## To do
Can you give back only the rows starting with the line with "Task: Click Add in the network view menu" and going on through the line with "(x=390, y=213)", with "Instruction" swapped for "Command" and nothing else changed?

## Material for the task
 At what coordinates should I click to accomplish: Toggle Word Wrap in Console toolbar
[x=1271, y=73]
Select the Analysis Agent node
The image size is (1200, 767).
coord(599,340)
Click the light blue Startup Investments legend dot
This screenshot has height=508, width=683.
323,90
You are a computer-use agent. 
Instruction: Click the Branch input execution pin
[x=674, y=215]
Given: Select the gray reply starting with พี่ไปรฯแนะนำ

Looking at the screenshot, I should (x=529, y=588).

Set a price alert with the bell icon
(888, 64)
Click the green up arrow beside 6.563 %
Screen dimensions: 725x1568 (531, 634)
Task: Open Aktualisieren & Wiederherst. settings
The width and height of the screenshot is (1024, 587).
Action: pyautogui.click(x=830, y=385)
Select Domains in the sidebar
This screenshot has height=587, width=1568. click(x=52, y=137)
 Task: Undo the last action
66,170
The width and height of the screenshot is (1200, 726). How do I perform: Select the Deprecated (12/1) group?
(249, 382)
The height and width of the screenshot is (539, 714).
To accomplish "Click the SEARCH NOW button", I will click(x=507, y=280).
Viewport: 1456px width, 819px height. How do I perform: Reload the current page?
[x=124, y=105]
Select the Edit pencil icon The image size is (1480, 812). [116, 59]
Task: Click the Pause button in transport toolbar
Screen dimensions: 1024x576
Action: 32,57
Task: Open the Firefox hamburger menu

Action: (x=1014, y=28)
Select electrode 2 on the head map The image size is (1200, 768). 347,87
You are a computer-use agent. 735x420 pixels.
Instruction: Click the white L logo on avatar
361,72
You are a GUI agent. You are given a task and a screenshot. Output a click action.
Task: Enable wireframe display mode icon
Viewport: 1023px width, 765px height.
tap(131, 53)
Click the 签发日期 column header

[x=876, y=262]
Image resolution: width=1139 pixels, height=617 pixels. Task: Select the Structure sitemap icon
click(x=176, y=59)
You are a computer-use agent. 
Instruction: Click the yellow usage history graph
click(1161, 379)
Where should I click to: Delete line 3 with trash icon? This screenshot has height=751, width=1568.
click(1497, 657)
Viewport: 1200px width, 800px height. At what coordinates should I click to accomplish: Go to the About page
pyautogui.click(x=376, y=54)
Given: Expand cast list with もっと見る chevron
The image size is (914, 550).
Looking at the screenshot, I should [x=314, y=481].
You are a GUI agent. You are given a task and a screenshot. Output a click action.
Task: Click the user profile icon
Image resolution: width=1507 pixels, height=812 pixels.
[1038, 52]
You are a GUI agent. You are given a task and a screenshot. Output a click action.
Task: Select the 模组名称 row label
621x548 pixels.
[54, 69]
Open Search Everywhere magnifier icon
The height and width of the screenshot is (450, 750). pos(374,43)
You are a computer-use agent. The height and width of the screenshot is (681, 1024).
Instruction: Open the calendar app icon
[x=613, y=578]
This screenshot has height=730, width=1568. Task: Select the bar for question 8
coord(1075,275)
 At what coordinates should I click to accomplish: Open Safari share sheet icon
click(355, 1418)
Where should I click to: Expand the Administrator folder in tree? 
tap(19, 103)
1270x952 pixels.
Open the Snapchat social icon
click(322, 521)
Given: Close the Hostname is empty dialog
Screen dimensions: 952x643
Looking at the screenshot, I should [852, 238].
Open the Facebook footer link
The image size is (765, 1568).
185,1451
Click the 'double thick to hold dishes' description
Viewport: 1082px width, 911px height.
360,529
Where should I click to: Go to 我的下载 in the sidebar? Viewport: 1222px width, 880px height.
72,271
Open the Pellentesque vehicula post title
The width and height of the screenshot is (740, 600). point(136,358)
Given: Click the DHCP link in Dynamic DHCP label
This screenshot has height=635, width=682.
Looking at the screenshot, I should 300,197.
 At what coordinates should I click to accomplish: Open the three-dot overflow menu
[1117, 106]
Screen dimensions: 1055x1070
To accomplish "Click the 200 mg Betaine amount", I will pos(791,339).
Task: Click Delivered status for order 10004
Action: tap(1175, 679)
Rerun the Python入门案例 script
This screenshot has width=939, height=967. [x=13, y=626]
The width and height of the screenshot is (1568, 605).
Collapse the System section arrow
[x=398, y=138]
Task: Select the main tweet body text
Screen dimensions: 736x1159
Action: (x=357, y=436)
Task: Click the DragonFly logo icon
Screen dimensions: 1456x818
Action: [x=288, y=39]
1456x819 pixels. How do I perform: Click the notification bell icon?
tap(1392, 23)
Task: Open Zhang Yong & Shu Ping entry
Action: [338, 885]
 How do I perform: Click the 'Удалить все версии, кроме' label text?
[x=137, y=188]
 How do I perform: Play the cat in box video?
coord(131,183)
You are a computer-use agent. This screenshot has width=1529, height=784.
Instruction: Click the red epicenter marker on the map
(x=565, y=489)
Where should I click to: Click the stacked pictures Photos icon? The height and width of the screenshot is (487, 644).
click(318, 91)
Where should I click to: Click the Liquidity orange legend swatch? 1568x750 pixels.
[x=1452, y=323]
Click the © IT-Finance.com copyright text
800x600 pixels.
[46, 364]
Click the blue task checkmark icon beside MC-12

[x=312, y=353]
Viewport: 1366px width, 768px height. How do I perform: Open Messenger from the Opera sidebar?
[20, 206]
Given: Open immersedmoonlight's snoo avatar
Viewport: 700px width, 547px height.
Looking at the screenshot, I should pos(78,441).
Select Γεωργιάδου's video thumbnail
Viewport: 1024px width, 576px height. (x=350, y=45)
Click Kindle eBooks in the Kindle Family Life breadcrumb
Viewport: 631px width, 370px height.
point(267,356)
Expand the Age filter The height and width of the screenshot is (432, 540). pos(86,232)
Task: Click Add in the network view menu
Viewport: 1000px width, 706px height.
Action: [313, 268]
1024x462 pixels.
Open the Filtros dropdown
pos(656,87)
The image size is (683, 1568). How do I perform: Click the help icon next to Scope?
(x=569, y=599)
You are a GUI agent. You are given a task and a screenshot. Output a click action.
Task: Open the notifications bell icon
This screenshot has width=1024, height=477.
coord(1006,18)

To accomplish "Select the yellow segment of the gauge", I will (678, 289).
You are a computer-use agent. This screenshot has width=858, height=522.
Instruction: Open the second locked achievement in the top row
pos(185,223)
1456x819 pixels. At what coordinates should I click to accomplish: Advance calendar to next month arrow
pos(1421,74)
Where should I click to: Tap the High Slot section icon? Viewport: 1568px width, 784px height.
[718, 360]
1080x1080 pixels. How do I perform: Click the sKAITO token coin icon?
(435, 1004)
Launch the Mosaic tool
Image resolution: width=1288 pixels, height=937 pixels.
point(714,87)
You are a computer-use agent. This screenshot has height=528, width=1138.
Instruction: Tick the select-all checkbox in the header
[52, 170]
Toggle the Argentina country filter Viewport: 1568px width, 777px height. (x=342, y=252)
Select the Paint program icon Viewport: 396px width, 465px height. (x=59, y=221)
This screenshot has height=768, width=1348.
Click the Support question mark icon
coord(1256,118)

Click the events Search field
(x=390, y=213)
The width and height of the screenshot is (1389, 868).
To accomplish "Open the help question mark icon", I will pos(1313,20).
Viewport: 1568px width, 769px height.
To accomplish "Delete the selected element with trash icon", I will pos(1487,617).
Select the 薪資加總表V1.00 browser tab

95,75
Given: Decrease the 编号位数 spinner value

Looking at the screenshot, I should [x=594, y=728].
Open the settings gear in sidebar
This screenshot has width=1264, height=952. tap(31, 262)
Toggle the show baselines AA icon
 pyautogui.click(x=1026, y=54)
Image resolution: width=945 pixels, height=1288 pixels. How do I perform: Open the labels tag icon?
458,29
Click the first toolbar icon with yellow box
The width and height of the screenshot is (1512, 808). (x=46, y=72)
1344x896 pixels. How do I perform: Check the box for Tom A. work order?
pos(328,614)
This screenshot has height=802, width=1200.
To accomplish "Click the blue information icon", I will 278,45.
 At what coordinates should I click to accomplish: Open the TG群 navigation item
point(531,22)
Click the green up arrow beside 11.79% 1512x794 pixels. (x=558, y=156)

## Expected answer
Task: Click Add in the network view menu
Viewport: 1000px width, 706px height.
Action: [313, 268]
1024x462 pixels.
Open the Filtros dropdown
pos(656,87)
The image size is (683, 1568). How do I perform: Click the help icon next to Scope?
(x=569, y=599)
You are a GUI agent. You are given a task and a screenshot. Output a click action.
Task: Open the notifications bell icon
This screenshot has width=1024, height=477.
coord(1006,18)

To accomplish "Select the yellow segment of the gauge", I will (678, 289).
You are a computer-use agent. This screenshot has width=858, height=522.
Command: Open the second locked achievement in the top row
pos(185,223)
1456x819 pixels. At what coordinates should I click to accomplish: Advance calendar to next month arrow
pos(1421,74)
Where should I click to: Tap the High Slot section icon? Viewport: 1568px width, 784px height.
[718, 360]
1080x1080 pixels. How do I perform: Click the sKAITO token coin icon?
(435, 1004)
Launch the Mosaic tool
Image resolution: width=1288 pixels, height=937 pixels.
point(714,87)
You are a computer-use agent. This screenshot has height=528, width=1138.
Command: Tick the select-all checkbox in the header
[52, 170]
Toggle the Argentina country filter Viewport: 1568px width, 777px height. (x=342, y=252)
Select the Paint program icon Viewport: 396px width, 465px height. (x=59, y=221)
This screenshot has height=768, width=1348.
Click the Support question mark icon
coord(1256,118)

Click the events Search field
(x=390, y=213)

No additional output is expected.